Blog dos Servidores (RSIAPE) · 18 de agosto de 2026
Servidores federais poderão ser MEI? Entenda o projeto aprovado no Senado
A Comissão de Constituição e Justiça do Senado aprovou projeto de lei que autoriza servidores federais a se registrarem como MEI. Entenda o que muda e quais são as regras de compatibilidade propostas.
Referência: Blog dos Servidores (RSIAPE)
A possibilidade de servidores públicos federais atuarem de forma legalizada como Microempreendedor Individual (MEI) deu um passo importante no Congresso Nacional. A Comissão de Constituição e Justiça (CCJ) do Senado Federal aprovou o Projeto de Lei nº 2.332/2022, que visa alterar as regras atuais para permitir que esses profissionais possuam registro de MEI, desde que cumpridos determinados requisitos de compatibilidade.
A proposta surge como uma resposta a uma demanda antiga de servidores que buscam complementar sua renda por meio de pequenas atividades econômicas. Atualmente, o regime jurídico impõe barreiras severas para o empreendedorismo por parte de ocupantes de cargos públicos federais, o que tem motivado o debate legislativo sobre a modernização dessas regras.
A regra atual e o impedimento para o MEI
De acordo com a Lei nº 8.112/1990, que rege o funcionalismo público federal, o servidor é proibido de participar de gerência ou administração de sociedade privada, personificada ou não personificada.

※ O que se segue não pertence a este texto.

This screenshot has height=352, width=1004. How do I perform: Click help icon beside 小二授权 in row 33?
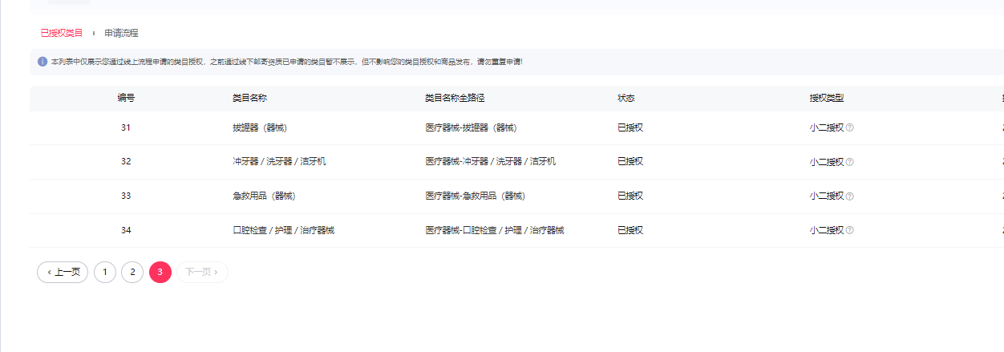[x=850, y=196]
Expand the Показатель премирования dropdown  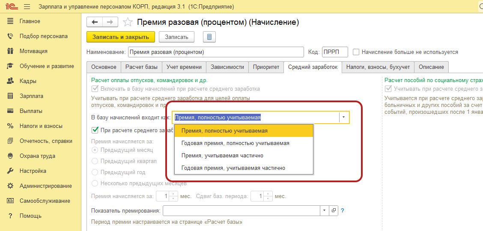coord(324,210)
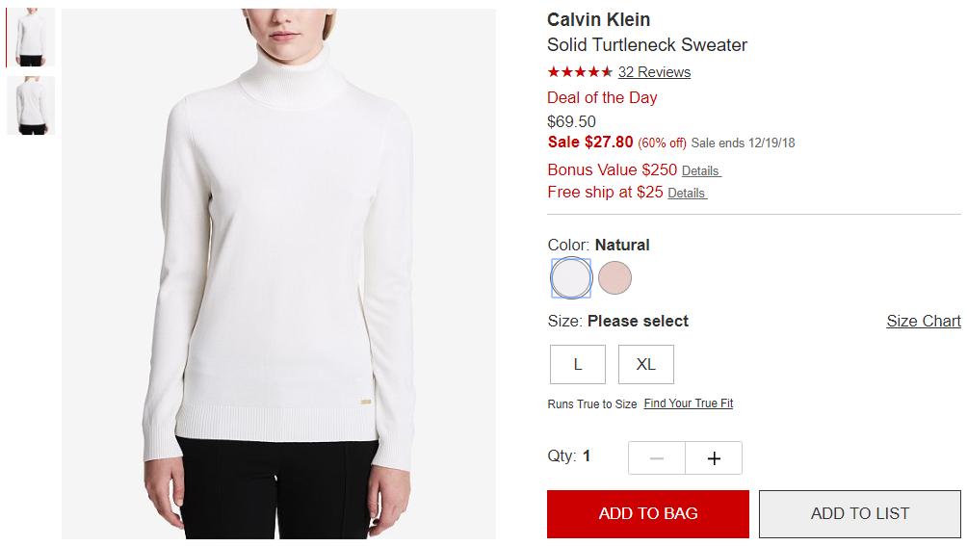Choose the pink color swatch
Viewport: 967px width, 546px height.
[614, 278]
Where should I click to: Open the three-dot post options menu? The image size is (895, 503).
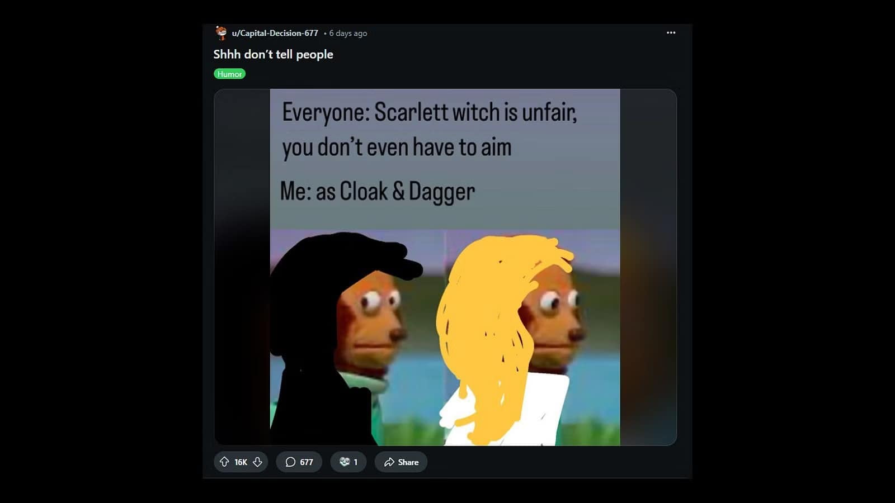click(671, 33)
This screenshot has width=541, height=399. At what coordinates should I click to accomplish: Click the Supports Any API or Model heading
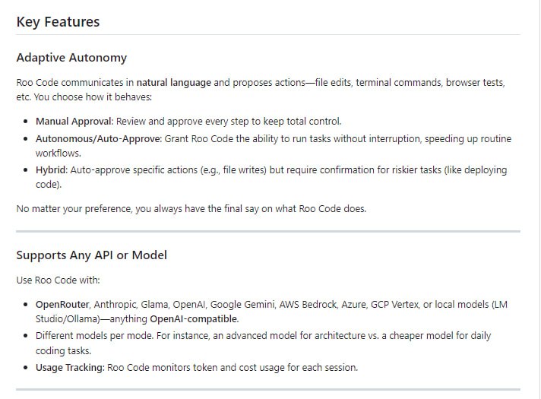click(91, 255)
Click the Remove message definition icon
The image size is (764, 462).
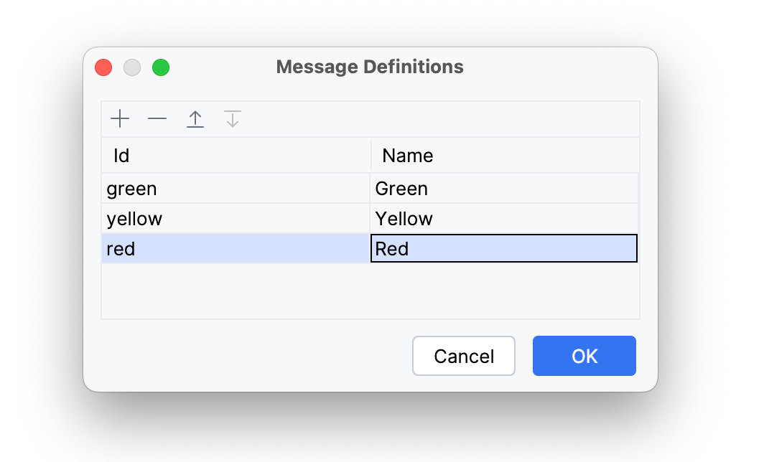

Ele pode figurar apenas como acionista, cotista ou comanditário, ou seja, um sócio cotista que não exerce poder de gestão.
Como a figura do Microempreendedor Individual (MEI) exige que o próprio titular administre e execute diretamente a atividade empresarial, há uma incompatibilidade jurídica direta com o estatuto do servidor federal. Sob a legislação vigente, a abertura de um MEI por parte de um servidor ativo pode resultar em processo administrativo disciplinar (PAD) e até na penalidade de demissão.
O que propõe o Projeto de Lei nº 2.332/2022
O projeto aprovado na CCJ do Senado busca flexibilizar essa restrição rígida, permitindo formalmente que o servidor federal se registre como MEI. A proposta estabelece critérios claros para garantir que a atividade privada não prejudique a prestação do serviço público. Entre as principais regras previstas no texto estão:
- Compatibilidade de horário: o exercício da atividade privada não pode colidir com a jornada de trabalho do cargo público;
- Ausência de conflito de interesses: a atividade exercida como MEI não pode ter relação direta com as funções que o servidor desempenha no órgão público;
- Cumprimento das obrigações do cargo: as obrigações profissionais do cargo público devem continuar sendo a prioridade do servidor.
A medida visa regularizar situações de servidores que já realizam pequenos negócios informais, como venda de artesanato, prestação de serviços educacionais ou produção caseira de alimentos, permitindo que eles contribuam para a previdência e emitam notas fiscais de forma legalizada.
Próximos passos da proposta no Congresso
A aprovação do projeto na Comissão de Constituição e Justiça do Senado representa um avanço significativo, mas não significa que a lei já esteja em vigor. Por se tratar de uma proposta de alteração legislativa, o projeto ainda precisa passar por outras etapas de votação no Congresso Nacional, incluindo a análise na Câmara dos Deputados e, posteriormente, a sanção da Presidência da República.
Até que todo esse rito legislativo seja concluído e a nova lei seja publicada no Diário Oficial da União, as proibições da Lei nº 8.112/1990 continuam plenamente vigentes. Recomenda-se que os servidores aguardem a conclusão do processo legislativo antes de realizarem qualquer alteração cadastral ou abertura de microempresa, para evitar sanções administrativas.
Impacto prático
Na prática, se o Projeto de Lei nº 2.332/2022 for aprovado de forma definitiva e sancionado, o servidor público federal poderá formalizar pequenos negócios paralelos de maneira legalizada. Atualmente, a Lei nº 8.112/1990 proíbe expressamente que servidores federais atuem na gerência ou administração de empresas, o que inviabiliza a inscrição como Microempreendedor Individual (MEI).
Com a mudança, o servidor que exerce atividades econômicas de menor porte nas horas vagas — como prestação de serviços artesanais, aulas particulares, produção de alimentos ou pequenos comércios — poderá emitir notas fiscais e garantir a regularidade tributária do seu negócio.
No entanto, é fundamental destacar que a permissão não será irrestrita. O servidor ainda precisará respeitar a compatibilidade de horários com seu cargo público e não poderá exercer atividades privadas que gerem conflito de interesses com suas atribuições no órgão público. Além disso, as vedações para participar de gerência de grandes sociedades empresariais ou de licitações públicas com o próprio órgão de lotação deverão ser mantidas para preservar a integridade do serviço público.